Our culture has to be taught. In recent years, I purchased a number of locally-written books to read to my son and to bask in the greatness of Bahamian culture. One such book is entitled “Once Below a Time: Bahamian Stories” (edited by Telcine Turner). It is one of those literary pieces that has and will expose my son to many of our folkloric stories, many versions of which I grew up listening to in Long Island.
These days, even within The Bahamas, Bahamian culture seems to have become dwarfed by Jamaican, Haitian and, even more prevalent, American customs. Frankly, The Bahamas can almost be seen as the 51st state or perhaps an extension of the Florida Keys!
With the passage of time, Bahamian culture is becoming even more suppressed and is being speedily replaced by an apparent fixation and glorification of all things foreign. When it comes to food, American fast food chains are widespread as many Bahamians seem to have acquired a taste for foreign dishes that competes with their penchant for native dishes. So, quite honestly, even Bahamian cuisine is taking a back seat to the hodgepodge of international gastronomy that has now found a home in The Bahamas.
And, let’s be honest about junkanoo, which has itself been politically exploited and viewed as a money-making scheme that is losing its cultural flair and has, first and foremost, been marketed as a tourist attraction and then seen as a cultural expression. Junkanoo, which was born during the pre-emancipation era, was a grand dance that was organised by the slaves during special holidays at Christmas that gave them an opportunity to reunite with relatives, reconnect with their African heritage and temporarily enjoy themselves while away from the laborious plantation routines. Junkanoo began as a form of passive resistance to slavery.
The sounds of rake ’n scrape are known musical expressions of Bahamian culture, developing increasingly on the heels of such great artists as Joseph Spence, Eddie Minnis and the Ancient Man. A few years ago, I recall sitting on a plane to Holland on the side of a very inquiring guy from Tennessee whose musical icon was the late Joseph Spence. Although Bahamian music is not locally treasured as it should be, this shows that genuine aspects of our culture are appreciated and revered even outside The Bahamas!
I fear that even our most original cultural aspect – our dialect – is in jeopardy of being replaced by foreign lingo, without us even thinking about it.

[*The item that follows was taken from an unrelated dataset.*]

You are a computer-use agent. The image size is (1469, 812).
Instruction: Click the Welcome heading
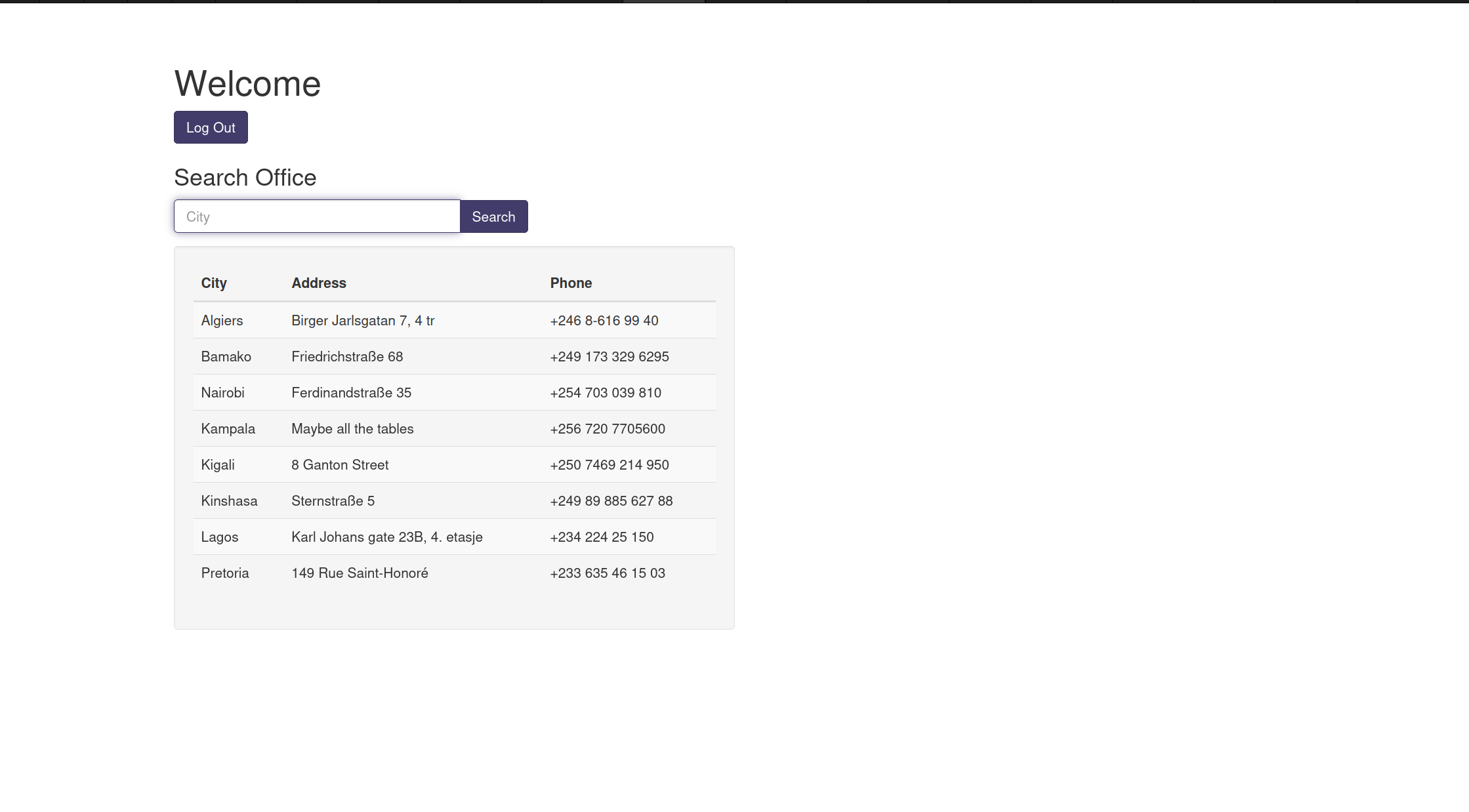247,84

Bahamian dialect originated from a marriage between African languages and European elements (British). It began as a communicative tool between the slaves and their masters, having an inconsistency of pronunciation (of English words) that developed over time and today serves as a distinguishing characteristic of Bahamians.
We have to cease this habit of being A-1 imitators because it demonstrates a total lack of self-esteem. As it stands, it seems that we don’t think enough of ourselves to believe that anything Bahamian could stand-up to international scrutiny.
Our self-hatred is unfortunately becoming deep rooted. We always require international validation, from our government’s choice of consultants to these so-called carnival headliners. We must do better.